** EXERCISE AIM **
Filter the entries below, keeping only lines with "Open".

** DATASET RECORDS **
========================

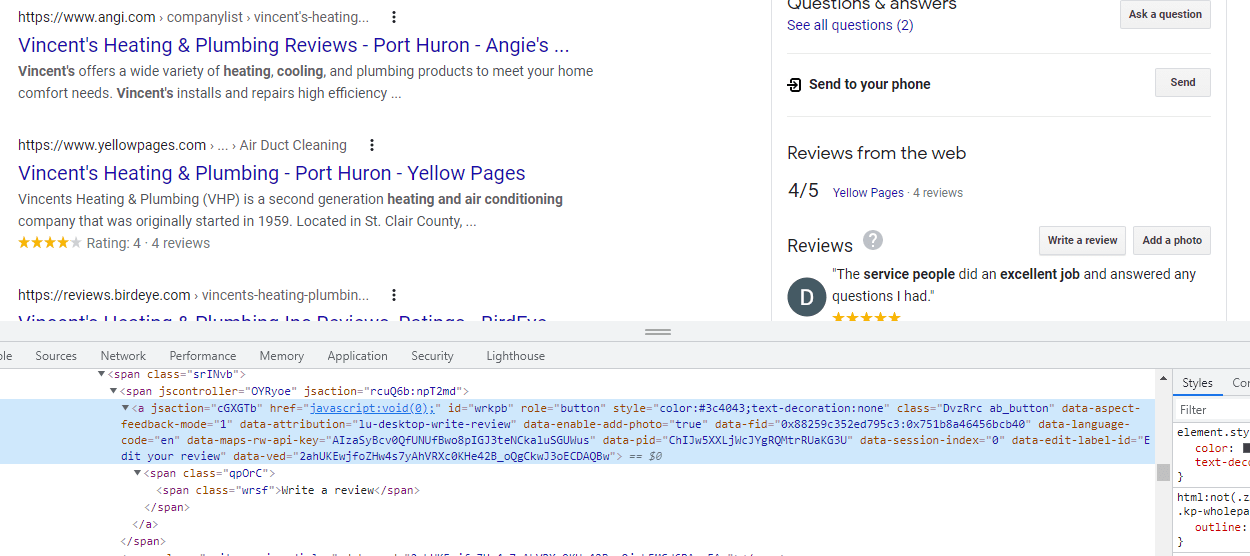Collapse the span class qpOrC node
Image resolution: width=1250 pixels, height=556 pixels.
(x=138, y=473)
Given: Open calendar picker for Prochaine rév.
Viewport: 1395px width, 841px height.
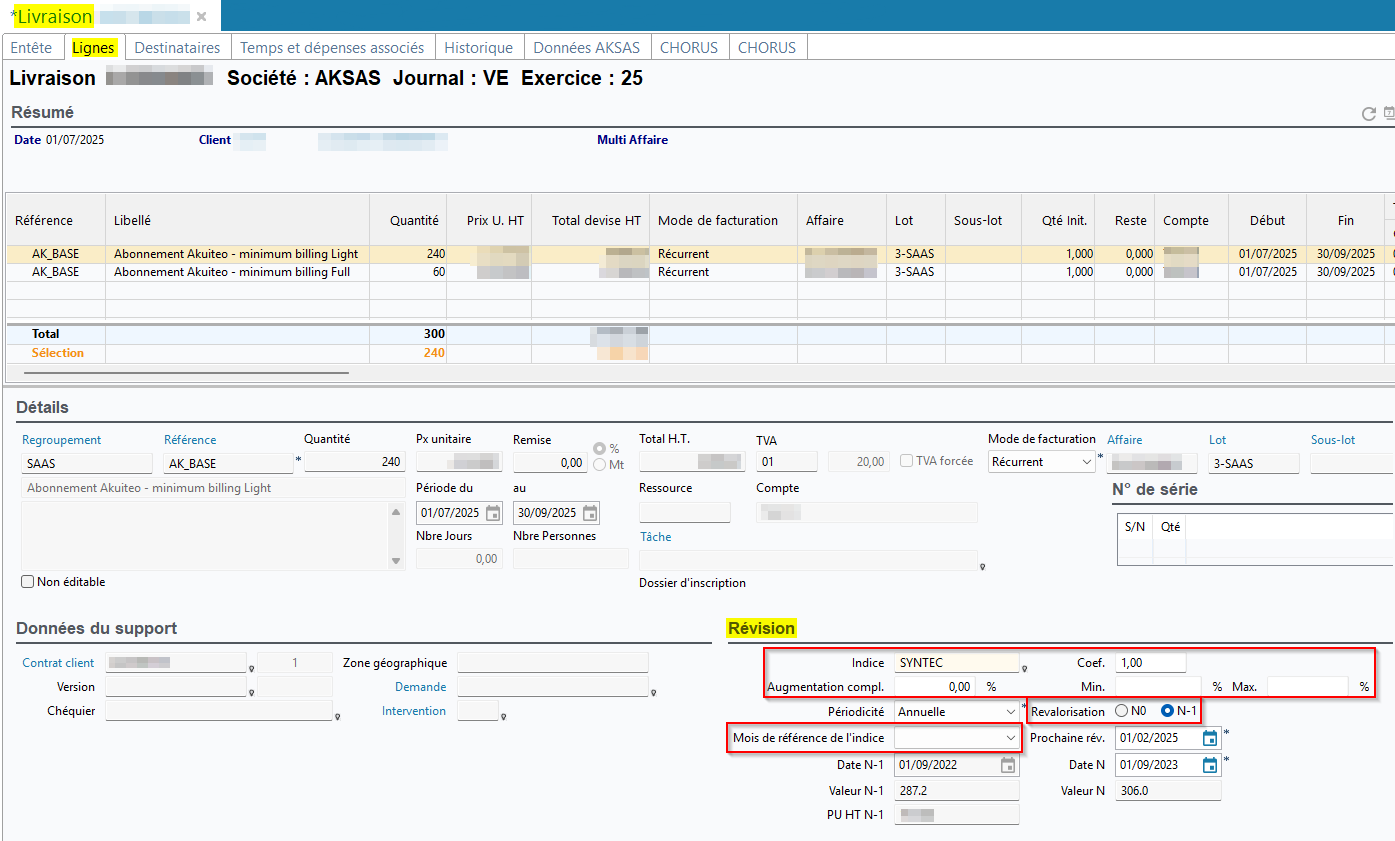Looking at the screenshot, I should pos(1210,738).
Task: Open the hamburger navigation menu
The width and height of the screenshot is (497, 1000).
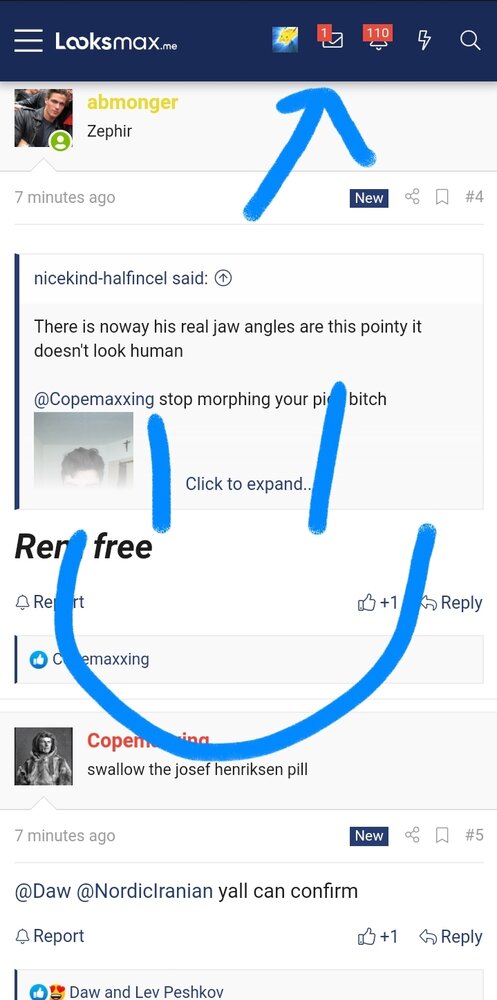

========================

** RESPONSE TO THIS TASK **
Given: Open calendar picker for Prochaine rév.
Task: Open the hamburger navigation menu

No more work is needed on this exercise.